Dawn found herself always exhausted, falling asleep suddenly on the couch in the middle of the afternoon. As she slept, Mira visited, filling Dawn’s mind with her own memories. She showed Dawn the entirety of her romance with Miles Hilton, how quickly his love for her had grown into something heavier than either of them could hold. She walked Dawn through the construction site of the building, trailing Miles as he pointed to the shipments of hardwood planks and rust-colored bricks, stopping, finally, at a long table layered with blueprints. Miles described each room like a painter describing a portrait, saying things like, “This one will represent your beauty,” and, “This one will commemorate your heart.” It was in one of these dreams that Dawn came to learn that she was living in the control center, that her apartment was meant to capture Mira’s curious and active brain.
Reasons Christopher Left
Once, and only once, Dawn allowed herself to slip deep down into her memories of Christopher.
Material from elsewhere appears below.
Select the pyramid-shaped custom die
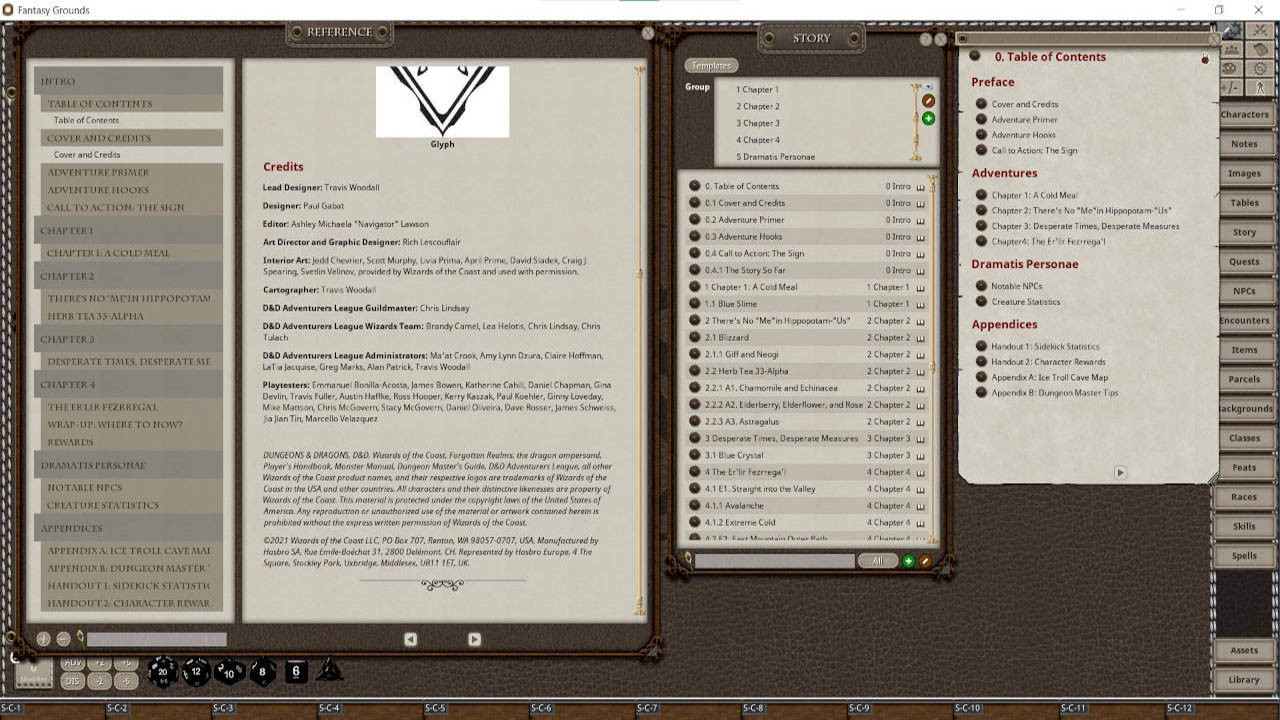Image resolution: width=1280 pixels, height=720 pixels. tap(330, 667)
She’d awoken from another dream of Mira—this time, dressing slowly for dinner, searching for ways to cause a scene—and lost herself in her own past.
She was meeting Christopher for the first time. He still had all of his hair. She still had smooth skin. They were standing in the produce section at the grocery store, both reaching for the last bag of spring greens. He said, “You can have them,” and she said, “They’ll just rot in my fridge.”
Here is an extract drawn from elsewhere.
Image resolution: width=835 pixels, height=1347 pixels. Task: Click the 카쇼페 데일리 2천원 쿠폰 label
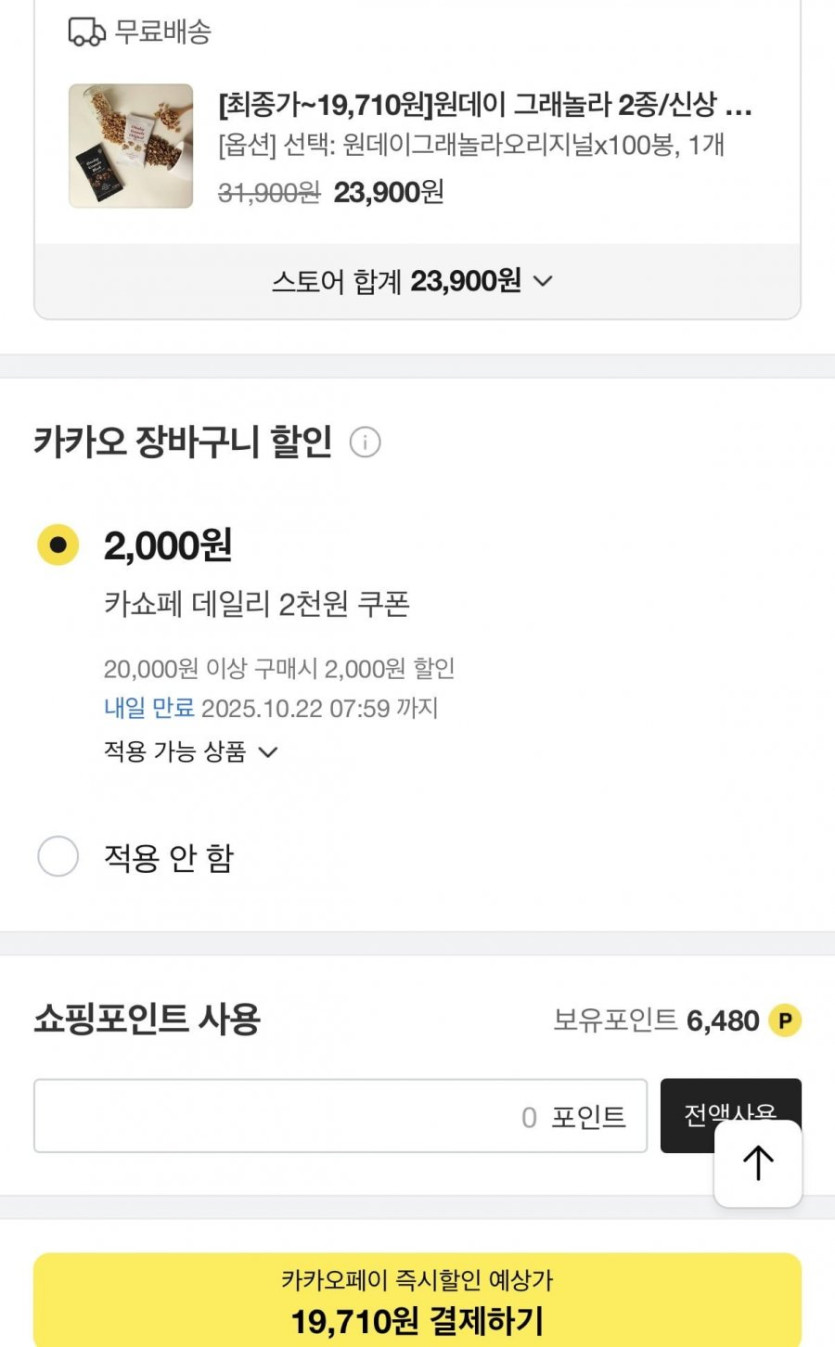pos(257,605)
It was their third date. They were going to see a band she’d never heard of. She was drinking too fast, and everything was quite funny and too loud. When she asked to leave before the band had finished their set, Christopher didn’t mind.
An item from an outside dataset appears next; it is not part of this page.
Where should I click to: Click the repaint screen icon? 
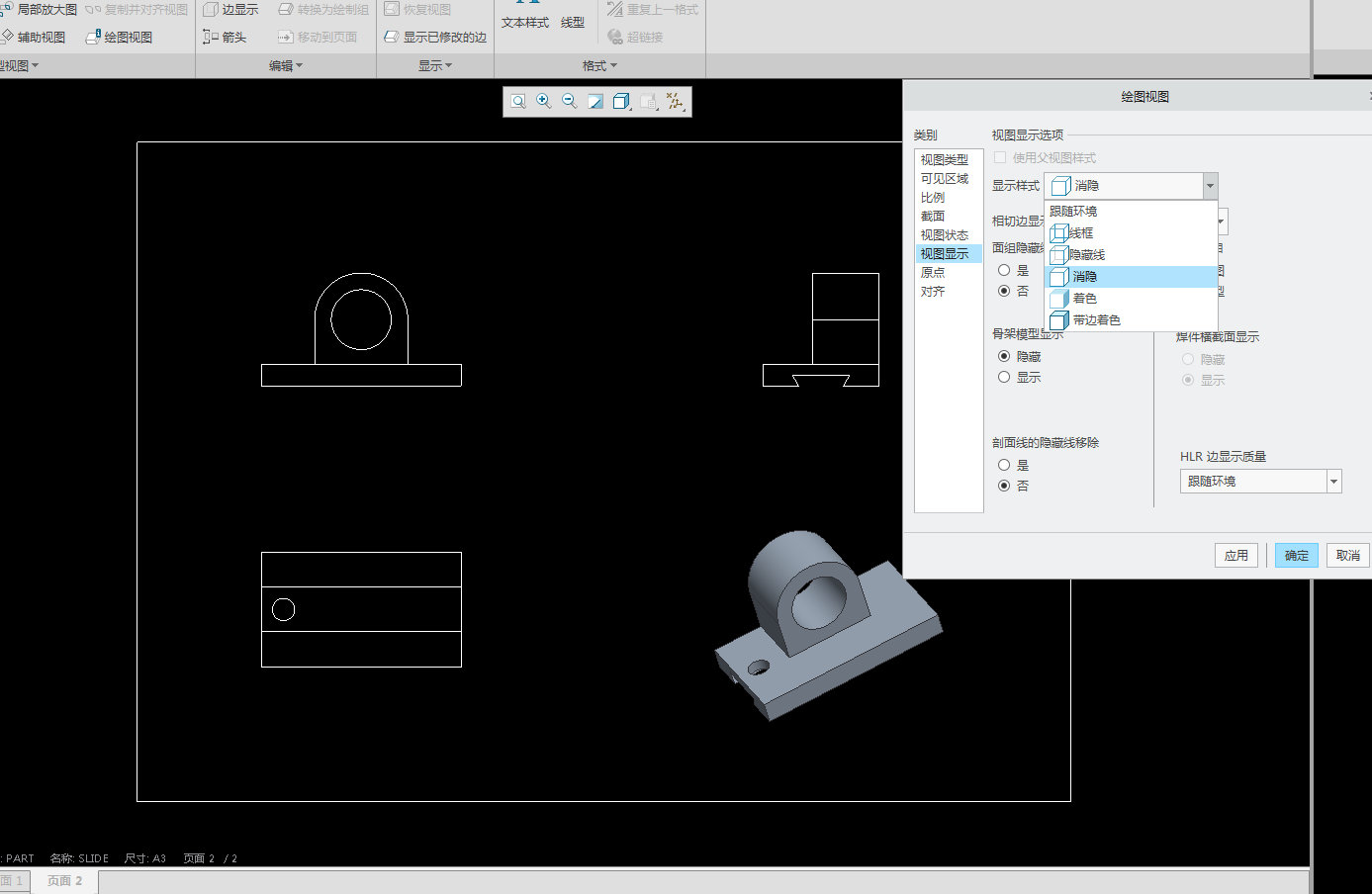coord(595,102)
She was moving in with Christopher. It was their first apartment together, the one they’d had before this. They layered their mismatched dishes into the cupboards and made a pizza in the oven and hung paintings on the walls. He teased her when hers hung crooked. They spun records one after another after another, taking turns so that her old pop music was punctuated by his heavy, distorted guitars. When she said no to going to the bar for a drink, he agreed that it was late and that it was best to call it a night.
She was crying. They had lived in the new apartment, the one she still lived in, for six months. Christopher was standing on the other side of the living room, his coat already on. “Now, try to calm down,” he said, holding out his hands as if she might combust. She nodded, rubbing her temples. Just the thought of leaving—and it was only a trip to the shopping mall that Christopher had suggested—had caused her vision to cloud over so that nothing, not even her own reflection, retained the sharpness of reality. “What has gotten into you?” Christopher asked and she clamped her mouth shut and stared down at the floor until, finally, Christopher left.
“And wasn’t that how everything went eventually?” Dawn said aloud and Mira shuddered in agreement, having seen Christopher leave Dawn behind over and over again.
The Beginning of the End
Dawn had taken the apartment three years ago because it was cheaper and it was in a quiet part of the city. She’d thought, at the time, that it was for her relationship—that if she could just find a change of pace, she could return to the version of herself that had existed when the relationship began. That version had been a little nervous, surely, but only about the big things: death, war, crowded restaurants. The big things were easy to set aside. It was the little things, crawling all through her brain like newly hatched spiders, that got in the way. It was the little things that had consumed her for the past five years—until she met, formally, the essence of Mira Welles.
Of course, what she knew now was that the choice to move into this building wasn’t for her relationship or even for herself. It was for Mira. It was all for Mira. Mira needed to be seen and Dawn needed to see and that was all that was left. That was all that was needed.
Emergency Contact
“The trouble with Dawn,” Christopher said, “is that she gets fixated. Once she has her mental hooks in something, she can’t get them back out, if you know what I mean.”
He said this to a man in a white coat in an office with very bright, very yellow overhead lighting. The man in the white coat nodded and wrote something down. Dawn could not see what he wrote but she listened while Christopher talked about her. She wondered where he got his ideas. She wondered at his confidence in speaking about her so-called trouble.
Dawn closed her eyes, trying to remember how, exactly, she’d gotten here. Christopher had opened the apartment door with the key he still had. He’d said, “Dawn, Dawn, what have you done, what happened to you, Dawn Dawn Dawn,” and then he’d put her in the passenger seat of his new car.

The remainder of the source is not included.